--- BRANO ---
↓
Probabile che su tale decisione avesse pesato il giudizio autorevole espresso a metà secolo da Giorgio Vasari nelle "Vite de' più eccellenti pittori, scultori e architettori": significativo l'apporto di Arnolfo alla rinascita di un nuovo linguaggio architettonico, vi affermava infatti Vasari, ma dopo la venuta al mondo di Brunelleschi, la facciata del Duomo merita d'essere riconsiderata secondo il nuovo corso dell'architettura fiorentina. Solo che nessun disegno era riuscito a farsi benvolere da Firenze. Non quello di Buontalenti patrocinato da Francesco, che il fratello Ferdinando I accantonò appena prese le redini del granducato senza saperlo sostituire con null'altro di convincente, benché vi avesse coinvolto nomi di primo piano come Giovanni Antonio Dosio, toscano fortemente radicato a Roma, e Giambologna. Non era riuscito a far di meglio Ferdinando II, pur mettendo in campo comitati speciali di artisti coordinati dall'Accademia del Disegno e coinvolgendo, in tempi diversi, Gherardo Silvani e Pietro da Cortona. Perfino a Galileo venne sollecitato un parere sui vari modelli di facciata possibili, ma non è noto se e come lo scienziato si espresse.
↑
Voci elencate in un insieme di dati
↓
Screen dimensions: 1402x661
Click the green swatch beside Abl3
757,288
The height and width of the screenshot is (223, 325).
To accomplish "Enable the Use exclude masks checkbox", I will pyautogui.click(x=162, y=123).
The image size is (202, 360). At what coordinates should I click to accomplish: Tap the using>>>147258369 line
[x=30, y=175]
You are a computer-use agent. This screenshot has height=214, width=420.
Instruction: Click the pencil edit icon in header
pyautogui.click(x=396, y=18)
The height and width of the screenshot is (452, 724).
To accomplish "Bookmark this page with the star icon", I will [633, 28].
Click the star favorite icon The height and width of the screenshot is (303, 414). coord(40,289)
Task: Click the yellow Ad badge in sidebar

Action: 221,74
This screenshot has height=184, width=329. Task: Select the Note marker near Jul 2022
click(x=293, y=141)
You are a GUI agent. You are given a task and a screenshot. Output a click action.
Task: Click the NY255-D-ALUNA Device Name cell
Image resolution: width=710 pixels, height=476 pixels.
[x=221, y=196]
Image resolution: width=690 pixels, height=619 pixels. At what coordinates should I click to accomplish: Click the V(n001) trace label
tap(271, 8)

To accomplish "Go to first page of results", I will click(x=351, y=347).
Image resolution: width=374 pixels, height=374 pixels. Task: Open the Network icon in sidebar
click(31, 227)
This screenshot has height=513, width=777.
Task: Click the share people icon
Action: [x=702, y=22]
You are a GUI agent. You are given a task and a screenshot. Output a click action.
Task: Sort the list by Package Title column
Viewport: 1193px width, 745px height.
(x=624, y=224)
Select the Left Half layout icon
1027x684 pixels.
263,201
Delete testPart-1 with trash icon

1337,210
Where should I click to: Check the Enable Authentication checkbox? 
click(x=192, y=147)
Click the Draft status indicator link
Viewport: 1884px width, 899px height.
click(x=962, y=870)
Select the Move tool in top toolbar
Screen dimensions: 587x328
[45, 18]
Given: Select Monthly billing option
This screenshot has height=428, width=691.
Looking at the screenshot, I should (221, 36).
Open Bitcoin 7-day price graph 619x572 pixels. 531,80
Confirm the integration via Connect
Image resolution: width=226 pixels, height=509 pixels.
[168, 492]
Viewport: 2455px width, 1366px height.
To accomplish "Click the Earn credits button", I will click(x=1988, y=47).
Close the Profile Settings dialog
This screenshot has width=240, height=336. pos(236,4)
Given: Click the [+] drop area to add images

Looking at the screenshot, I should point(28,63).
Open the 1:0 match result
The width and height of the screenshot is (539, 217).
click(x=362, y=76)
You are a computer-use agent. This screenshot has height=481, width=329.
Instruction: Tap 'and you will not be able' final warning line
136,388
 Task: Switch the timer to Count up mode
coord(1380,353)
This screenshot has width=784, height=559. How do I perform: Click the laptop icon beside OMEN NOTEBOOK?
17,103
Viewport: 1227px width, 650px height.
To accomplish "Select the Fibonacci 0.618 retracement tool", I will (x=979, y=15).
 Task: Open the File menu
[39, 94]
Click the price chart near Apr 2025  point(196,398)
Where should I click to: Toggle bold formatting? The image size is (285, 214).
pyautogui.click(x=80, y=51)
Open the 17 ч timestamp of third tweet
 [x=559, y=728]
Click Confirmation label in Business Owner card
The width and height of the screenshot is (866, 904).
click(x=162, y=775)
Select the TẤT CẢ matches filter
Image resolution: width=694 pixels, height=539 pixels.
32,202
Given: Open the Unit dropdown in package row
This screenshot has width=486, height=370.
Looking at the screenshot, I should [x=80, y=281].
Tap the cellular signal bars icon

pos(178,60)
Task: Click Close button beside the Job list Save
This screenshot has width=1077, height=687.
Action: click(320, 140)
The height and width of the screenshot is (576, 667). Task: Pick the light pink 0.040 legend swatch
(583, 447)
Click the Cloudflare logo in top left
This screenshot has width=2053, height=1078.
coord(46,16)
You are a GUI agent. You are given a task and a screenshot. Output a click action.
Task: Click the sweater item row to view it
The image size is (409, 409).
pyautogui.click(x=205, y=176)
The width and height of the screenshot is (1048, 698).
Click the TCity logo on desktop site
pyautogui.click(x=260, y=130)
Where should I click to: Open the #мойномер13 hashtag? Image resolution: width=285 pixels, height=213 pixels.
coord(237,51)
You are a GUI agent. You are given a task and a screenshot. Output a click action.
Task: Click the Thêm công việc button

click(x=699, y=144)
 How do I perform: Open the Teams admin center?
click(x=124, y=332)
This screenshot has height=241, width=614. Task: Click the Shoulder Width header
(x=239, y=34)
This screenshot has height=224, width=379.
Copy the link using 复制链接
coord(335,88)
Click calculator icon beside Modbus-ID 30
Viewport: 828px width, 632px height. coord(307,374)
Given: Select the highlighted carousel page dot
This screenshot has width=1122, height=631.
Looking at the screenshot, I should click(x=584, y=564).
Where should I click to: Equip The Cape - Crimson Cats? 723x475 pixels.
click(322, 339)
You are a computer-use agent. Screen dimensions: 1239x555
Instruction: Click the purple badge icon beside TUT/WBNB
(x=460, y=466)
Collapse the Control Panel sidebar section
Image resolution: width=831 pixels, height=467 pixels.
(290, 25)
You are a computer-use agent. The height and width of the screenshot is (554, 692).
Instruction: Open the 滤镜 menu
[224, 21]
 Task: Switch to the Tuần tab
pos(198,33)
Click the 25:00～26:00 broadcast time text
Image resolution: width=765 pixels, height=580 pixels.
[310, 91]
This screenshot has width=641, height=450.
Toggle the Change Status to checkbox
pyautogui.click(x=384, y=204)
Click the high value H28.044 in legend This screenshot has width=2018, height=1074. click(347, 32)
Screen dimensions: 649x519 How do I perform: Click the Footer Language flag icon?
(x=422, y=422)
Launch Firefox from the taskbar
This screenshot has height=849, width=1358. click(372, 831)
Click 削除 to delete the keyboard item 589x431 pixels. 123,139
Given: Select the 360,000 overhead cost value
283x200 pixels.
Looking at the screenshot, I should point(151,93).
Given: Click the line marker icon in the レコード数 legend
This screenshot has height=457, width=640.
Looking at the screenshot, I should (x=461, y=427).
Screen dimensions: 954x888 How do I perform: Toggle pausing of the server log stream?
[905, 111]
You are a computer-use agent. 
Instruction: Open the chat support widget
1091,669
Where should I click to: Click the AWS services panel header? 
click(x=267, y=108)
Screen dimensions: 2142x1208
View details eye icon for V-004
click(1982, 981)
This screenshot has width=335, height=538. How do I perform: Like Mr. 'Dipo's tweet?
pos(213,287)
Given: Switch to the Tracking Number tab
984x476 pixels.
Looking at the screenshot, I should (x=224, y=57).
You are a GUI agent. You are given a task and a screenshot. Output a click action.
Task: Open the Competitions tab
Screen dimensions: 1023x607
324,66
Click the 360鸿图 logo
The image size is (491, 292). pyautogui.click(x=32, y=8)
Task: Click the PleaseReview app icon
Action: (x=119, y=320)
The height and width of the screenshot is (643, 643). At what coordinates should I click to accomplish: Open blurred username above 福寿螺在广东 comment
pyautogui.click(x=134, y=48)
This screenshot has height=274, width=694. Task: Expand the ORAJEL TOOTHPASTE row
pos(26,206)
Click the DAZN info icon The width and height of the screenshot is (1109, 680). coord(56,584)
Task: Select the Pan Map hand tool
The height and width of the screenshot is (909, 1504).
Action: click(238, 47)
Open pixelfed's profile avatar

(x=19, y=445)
↑
--- COMPITI DELL'ESERCIZIO ---
a – Riassumi in due frasi il brano sulla facciata del Duomo.
b – Nel brano sulla facciata del Duomo, quale ente coordinava i comitati speciali di artisti messi in campo da Ferdinando II?
c – Riprendi il brano sulla facciata del Duomo dal punto in cui si ferma e proseguilo.

--- RISULTATI DEI COMPITI ---
a – Secondo Vasari, dopo la venuta di Brunelleschi la facciata del Duomo meritava d'essere riconsiderata secondo il nuovo corso dell'architettura fiorentina, ma nessun disegno riuscì a farsi benvolere da Firenze. Né Ferdinando I, che accantonò il progetto di Buontalenti, né Ferdinando II, con comitati di artisti coordinati dall'Accademia del Disegno, trovarono una soluzione convincente, e perfino a Galileo fu sollecitato un parere.

b – L'Accademia del Disegno.

c –
Da metà Seicento, comunque, i discorsi sulla facciata si erano interrotti. Ripresero a inizio Ottocento, di pari passo con il revival del gotico. Chiacchiere di poco peso, dapprima. Ma verso il 1840 a smuovere le acque fu Niccolò Matas, futuro autore della facciata di Santa Croce, che presentò una sua idea di completamento. Decenni di discussioni si innescarono allora, quelli che alla fine - nel 1870, addirittura - condussero alla scelta del progetto di Emilio de Fabris. Lui, destinato però a morire prima di poter vedere compiuto il suo capolavoro, aveva speso gran parte dell'esistenza a ragionare su quale fosse la soluzione migliore per la facciata. Con poche distrazioni: una nuova scala per la Biblioteca Laurenziana, l'ampliamento di villa Demidoff a Pratolino, la trasformazione del palazzo della Crocetta in museo (l'attuale Archeologico), la tribuna del David all'Accademia.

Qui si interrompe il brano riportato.